• **Task data**
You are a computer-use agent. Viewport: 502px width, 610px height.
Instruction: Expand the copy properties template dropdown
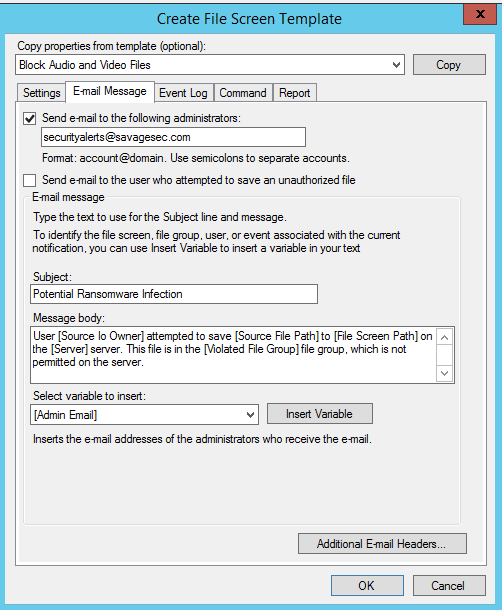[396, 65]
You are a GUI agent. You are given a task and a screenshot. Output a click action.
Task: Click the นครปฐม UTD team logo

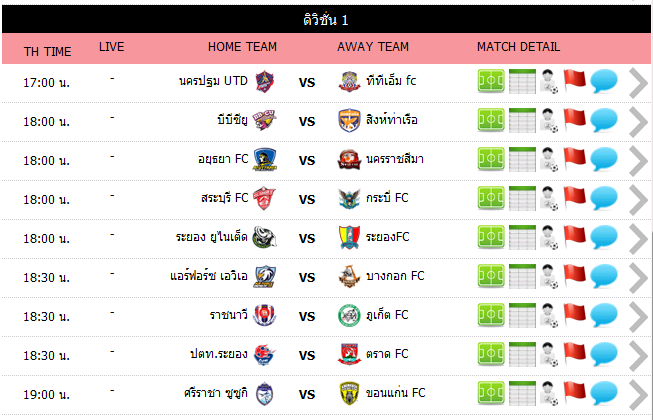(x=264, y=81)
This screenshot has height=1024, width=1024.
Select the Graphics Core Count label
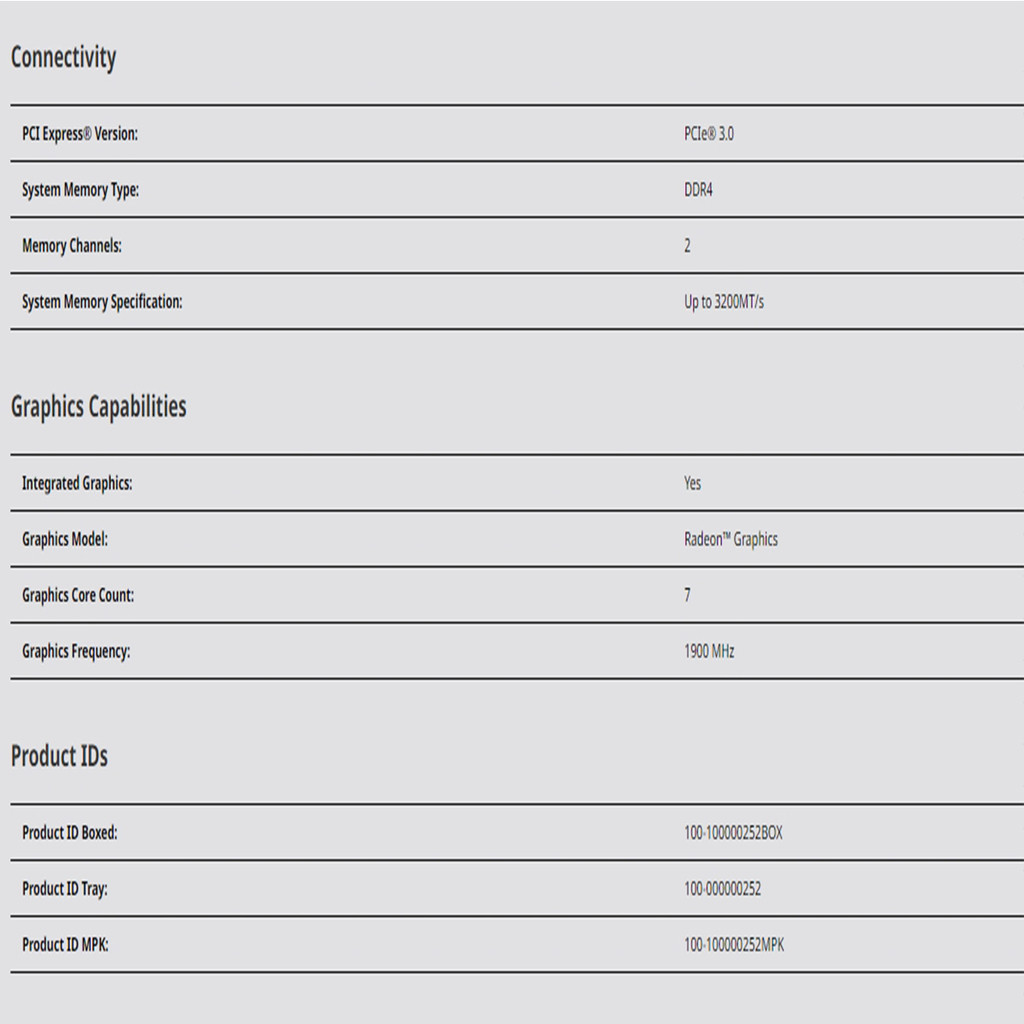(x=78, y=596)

* * *

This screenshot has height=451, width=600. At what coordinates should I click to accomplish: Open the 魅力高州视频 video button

...

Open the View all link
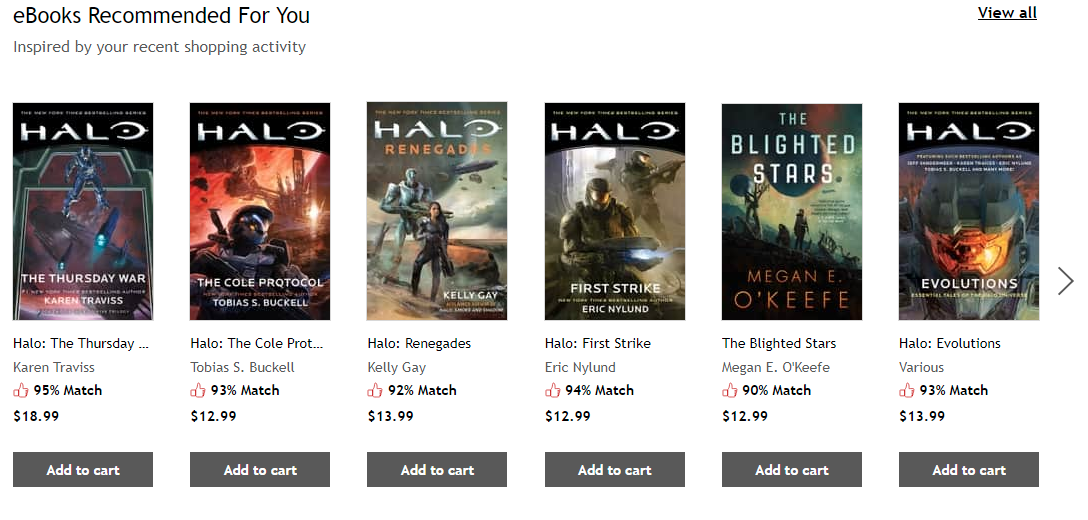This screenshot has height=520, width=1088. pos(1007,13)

• **What needs to be done**
Copy each line of the listing in which the word "agent" can be found.

• **Problem solution**
You are a computer-use agent. Viewport: 502px width, 610px height.
You are a GUI agent. You are given a task and a screenshot. Output a click action.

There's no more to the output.